Executing code generated by prompts to guarantee correct calculations
Analyse a data set - perform calculations using JavaScript generated by an LLM and then compose a natural language answer with an explanation.
In this post we’re going to look at how to build an endpoint that can take a natural language question along with a CSV table and give you accurate calculations along with an explanation of how they were obtained. The calculations will be run in Javascript generated by an LLM, and you’ll be able to interrogate each step of the chain as it executes.
Background
OpenAI’s code interpreter allows the model to choose to execute generated python code in a secure environment. This is an incredible feature, and makes it possible to use an LLM to give verifiably correct answers for complex data analysis tasks. However you don’t get full control over when and how this happens, and you may find instances where calculations are not performed and it’s unclear where the problem lies.
In PlayFetch things are slightly different. When you’re shipping a production system you need guarantees about what will happen and when, and when you’re developing these kinds of complex systems it helps to break down the work into smaller blocks.
Using our chains feature you can generate code using an LLM and then choose to execute it right there in a PlayFetch code block. This gives you the advantages of the correctness of code execution while allowing you to keep each prompt concise and focussed on a single task. You also have the added advantage of being able to use any model provider you like.
A simple example
For this endpoint we have two inputs:
A natural language question such as “what was the revenue increase between January and February?”
A CSV string of our data set.
Our chain will produce an output like this:
The revenue increase between January and February 2023 was $28,808.71. This value was calculated by subtracting the revenue of January ($68,727.01) from the revenue of February ($97,535.72).
To achieve this we will have three steps:
Use a prompt to take the input data and generate JavaScript that we can execute to calculate the answer.
Execute the JavaScript to calculate the value.
Pass the generated JavaScript along with the calculated answer, the question, and the original data set to a second prompt which will format our final output along with a description of how it was obtained.

Step 1 - generate the JavaScript
Our first prompt generates the JavaScript. We use a few prompting techniques here such as starting with a succinct description of the task up front before getting into more detail, clearly providing our desired output format, and finally giving an example of what an output might look like. Note that we declare the variables in double curly braces.
Given a data set and a question, you must generate a valid Javascript one-liner which when run will calculate the answer.

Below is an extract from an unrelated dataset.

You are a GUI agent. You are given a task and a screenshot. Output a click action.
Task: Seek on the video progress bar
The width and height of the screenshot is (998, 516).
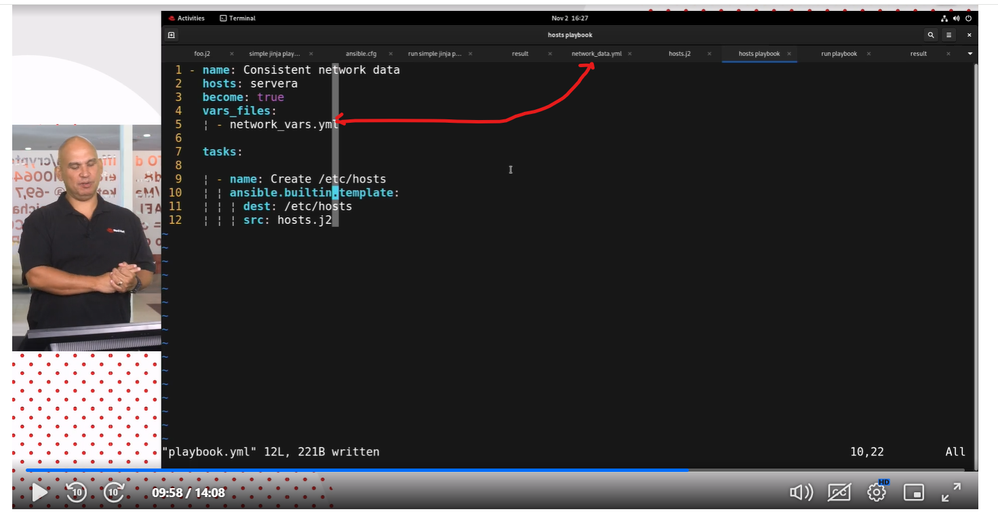point(500,470)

The goal is to answer the question directly, so if the question asks for a month the result of the javascript calculation should be a month, if it's for a dollar value the answer must be that value, and so on.
Only include the bits of data you need to get the correct answer. Return only the javascript one liner with no surrounding characters, wrapped like this
```javascript
one-liner-here (not surrounded by quotes or backticks)
```
Do not summarise or abbreviate - you must return full valid javascript containing just the data you need.
Here's an example:
```javascript
return 88273.1282 * 1188273.1722 (note the lack of quotes or backticks surrounding this line)
```
Question: {{question}}
Data set: {{data set}}
We will get an output that looks like this (I’m skipping a step for brevity where I remove the back ticks around the line using another code block):
parseFloat("97,535.72".replace(/,/g, '')) - parseFloat("68,727.01".replace(/,/g, ''))
Step 2 - execute the JavaScript
Next we create a code block that can execute the code we’ve generated. We use a variable to take the generated code and pass it into our code block. The JavaScript code is executed in an isolated context. The output is text just like our prompt outputs.
We can also catch any errors in execution and take them into account in our next step or branch based on them to go down a different path, but I won’t cover that here.
This code block will return a string which is the calculated result.
Step 3 - compose the answer
The final step is to take all of our inputs, the generated JavaScript, and the answer and compose our natural language response. The prompt looks like this:
Given a question and a numerical answer to that question, along with the original data set from which the answer was derived and the code used to derive it, please write a short summary of the answer.
Question: {{question}}
Answer: {{answer}}
Dataset: {{data set}}
Code used: {{code}}
Once you have the chain set up it’s simple to format the final response in the way you’d like by iterating on this last prompt in isolation. This means that any team member can tweak what your users are seeing without risking breaking changes to the calculation portions of your system.